[Items from a dataset]
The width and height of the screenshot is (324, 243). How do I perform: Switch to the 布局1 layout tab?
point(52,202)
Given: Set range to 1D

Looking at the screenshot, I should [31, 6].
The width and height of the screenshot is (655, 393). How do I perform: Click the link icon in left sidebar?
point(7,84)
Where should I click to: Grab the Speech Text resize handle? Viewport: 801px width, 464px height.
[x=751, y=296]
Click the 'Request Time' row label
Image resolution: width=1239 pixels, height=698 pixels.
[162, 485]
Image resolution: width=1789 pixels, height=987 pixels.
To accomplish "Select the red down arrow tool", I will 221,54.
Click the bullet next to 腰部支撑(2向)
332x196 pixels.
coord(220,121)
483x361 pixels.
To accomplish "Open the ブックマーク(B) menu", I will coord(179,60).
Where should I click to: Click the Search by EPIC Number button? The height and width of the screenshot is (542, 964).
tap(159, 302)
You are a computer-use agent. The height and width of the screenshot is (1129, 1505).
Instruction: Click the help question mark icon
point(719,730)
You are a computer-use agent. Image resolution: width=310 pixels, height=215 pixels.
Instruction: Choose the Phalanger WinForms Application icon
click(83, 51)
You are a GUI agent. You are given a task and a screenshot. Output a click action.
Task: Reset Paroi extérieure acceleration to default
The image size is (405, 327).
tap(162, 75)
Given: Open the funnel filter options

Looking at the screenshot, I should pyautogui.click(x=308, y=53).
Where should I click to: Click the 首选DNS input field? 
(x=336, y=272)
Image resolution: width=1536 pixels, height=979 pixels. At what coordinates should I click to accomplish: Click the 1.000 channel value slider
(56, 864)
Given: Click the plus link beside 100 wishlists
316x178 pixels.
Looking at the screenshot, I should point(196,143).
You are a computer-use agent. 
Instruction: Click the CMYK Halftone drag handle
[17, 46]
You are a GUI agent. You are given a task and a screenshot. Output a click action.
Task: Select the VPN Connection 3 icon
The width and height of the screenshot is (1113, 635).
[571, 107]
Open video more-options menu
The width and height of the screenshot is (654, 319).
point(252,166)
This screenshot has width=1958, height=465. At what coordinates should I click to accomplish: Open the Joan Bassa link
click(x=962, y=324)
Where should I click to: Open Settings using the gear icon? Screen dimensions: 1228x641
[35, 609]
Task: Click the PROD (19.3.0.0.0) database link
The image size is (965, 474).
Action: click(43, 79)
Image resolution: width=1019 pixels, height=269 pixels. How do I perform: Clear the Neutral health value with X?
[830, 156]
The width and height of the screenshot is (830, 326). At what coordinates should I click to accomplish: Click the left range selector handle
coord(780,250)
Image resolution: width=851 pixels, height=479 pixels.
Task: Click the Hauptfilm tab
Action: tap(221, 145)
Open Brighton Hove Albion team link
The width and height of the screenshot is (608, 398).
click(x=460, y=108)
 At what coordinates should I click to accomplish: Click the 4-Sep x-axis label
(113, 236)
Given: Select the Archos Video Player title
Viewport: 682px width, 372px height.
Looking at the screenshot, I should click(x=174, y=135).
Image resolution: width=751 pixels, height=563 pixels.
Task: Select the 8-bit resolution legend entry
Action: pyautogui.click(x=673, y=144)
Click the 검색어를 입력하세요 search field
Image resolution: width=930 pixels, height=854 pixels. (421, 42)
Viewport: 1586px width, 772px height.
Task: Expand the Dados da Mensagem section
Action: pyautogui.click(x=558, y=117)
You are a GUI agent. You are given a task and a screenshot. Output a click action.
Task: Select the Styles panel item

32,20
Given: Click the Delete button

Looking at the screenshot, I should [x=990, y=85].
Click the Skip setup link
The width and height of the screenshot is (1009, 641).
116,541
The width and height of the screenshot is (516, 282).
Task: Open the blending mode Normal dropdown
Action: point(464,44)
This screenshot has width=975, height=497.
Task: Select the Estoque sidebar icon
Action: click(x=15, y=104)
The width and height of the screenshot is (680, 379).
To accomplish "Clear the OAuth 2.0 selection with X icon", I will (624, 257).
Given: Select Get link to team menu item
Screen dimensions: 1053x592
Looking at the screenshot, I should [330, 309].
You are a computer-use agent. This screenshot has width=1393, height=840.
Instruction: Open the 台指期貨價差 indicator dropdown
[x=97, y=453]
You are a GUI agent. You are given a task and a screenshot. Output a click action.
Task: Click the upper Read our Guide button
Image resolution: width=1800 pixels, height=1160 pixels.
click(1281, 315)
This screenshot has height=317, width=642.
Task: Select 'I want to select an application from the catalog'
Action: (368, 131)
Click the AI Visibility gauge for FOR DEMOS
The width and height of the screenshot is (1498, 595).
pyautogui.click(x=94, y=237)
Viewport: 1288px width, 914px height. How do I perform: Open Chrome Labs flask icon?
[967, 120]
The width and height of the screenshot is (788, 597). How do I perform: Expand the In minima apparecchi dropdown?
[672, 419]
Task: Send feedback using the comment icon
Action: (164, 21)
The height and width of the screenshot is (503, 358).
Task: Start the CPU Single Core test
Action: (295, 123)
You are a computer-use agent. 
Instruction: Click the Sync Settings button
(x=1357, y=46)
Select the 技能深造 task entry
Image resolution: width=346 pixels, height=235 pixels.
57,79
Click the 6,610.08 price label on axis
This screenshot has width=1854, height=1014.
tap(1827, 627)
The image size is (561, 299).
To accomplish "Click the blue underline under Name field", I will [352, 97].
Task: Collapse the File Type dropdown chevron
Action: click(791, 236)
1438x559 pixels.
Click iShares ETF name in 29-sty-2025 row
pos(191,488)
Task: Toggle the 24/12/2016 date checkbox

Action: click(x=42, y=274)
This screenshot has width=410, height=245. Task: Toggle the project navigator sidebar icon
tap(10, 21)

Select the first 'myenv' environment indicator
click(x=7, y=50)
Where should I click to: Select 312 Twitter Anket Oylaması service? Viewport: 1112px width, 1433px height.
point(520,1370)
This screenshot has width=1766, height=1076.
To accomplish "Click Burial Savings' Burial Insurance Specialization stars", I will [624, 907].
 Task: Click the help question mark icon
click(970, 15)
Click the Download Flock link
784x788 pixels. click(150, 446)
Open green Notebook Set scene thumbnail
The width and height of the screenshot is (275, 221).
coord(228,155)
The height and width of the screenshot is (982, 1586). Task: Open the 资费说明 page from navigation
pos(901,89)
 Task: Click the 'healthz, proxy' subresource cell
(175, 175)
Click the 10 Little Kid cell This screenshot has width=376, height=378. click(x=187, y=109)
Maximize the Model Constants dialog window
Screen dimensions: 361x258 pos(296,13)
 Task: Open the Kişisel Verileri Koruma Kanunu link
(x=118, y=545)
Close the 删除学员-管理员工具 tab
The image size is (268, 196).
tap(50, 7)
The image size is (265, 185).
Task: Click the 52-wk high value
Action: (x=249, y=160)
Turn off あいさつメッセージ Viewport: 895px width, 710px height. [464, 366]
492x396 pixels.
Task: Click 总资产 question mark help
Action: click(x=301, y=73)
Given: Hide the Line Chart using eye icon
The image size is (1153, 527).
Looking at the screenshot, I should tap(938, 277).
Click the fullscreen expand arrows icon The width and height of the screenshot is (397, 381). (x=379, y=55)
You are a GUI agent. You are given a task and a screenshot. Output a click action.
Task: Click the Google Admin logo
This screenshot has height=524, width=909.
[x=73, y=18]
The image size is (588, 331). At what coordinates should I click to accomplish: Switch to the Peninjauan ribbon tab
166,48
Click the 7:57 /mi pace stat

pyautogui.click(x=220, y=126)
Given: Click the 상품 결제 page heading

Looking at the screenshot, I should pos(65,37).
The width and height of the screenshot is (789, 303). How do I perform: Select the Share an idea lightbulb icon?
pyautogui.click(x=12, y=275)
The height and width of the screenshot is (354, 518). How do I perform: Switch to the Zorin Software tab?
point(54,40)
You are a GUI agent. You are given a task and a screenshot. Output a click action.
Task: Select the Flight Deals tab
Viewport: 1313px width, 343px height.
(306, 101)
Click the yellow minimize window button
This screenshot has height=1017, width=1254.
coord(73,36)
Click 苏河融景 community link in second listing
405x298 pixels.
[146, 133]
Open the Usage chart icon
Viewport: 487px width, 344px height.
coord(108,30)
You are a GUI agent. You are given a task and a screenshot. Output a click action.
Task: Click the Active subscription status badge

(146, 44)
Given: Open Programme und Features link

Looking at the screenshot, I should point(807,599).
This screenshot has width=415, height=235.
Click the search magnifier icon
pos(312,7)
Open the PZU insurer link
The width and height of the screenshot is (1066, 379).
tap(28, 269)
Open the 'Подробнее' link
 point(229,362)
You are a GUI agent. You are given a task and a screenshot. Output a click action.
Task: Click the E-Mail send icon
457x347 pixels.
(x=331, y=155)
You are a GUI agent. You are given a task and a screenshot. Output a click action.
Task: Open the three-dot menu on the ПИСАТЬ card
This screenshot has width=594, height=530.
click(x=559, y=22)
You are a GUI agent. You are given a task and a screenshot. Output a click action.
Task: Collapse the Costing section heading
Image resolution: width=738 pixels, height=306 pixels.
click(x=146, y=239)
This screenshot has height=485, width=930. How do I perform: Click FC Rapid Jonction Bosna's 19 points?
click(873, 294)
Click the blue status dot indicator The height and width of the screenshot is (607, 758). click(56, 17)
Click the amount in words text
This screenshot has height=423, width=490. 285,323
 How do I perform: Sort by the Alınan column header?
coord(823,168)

• _Exercise goal_: Lay out the part of the records that opens with the line containing "Open the 'Подробнее' link" and closes with the line containing "(x=331, y=155)" as a JSON list of strings, one string per line, leaving out blank lines.

• _Exercise output_:
[
  "Open the 'Подробнее' link",
  " point(229,362)",
  "You are a GUI agent. You are given a task and a screenshot. Output a click action.",
  "Task: Click the E-Mail send icon",
  "457x347 pixels.",
  "(x=331, y=155)"
]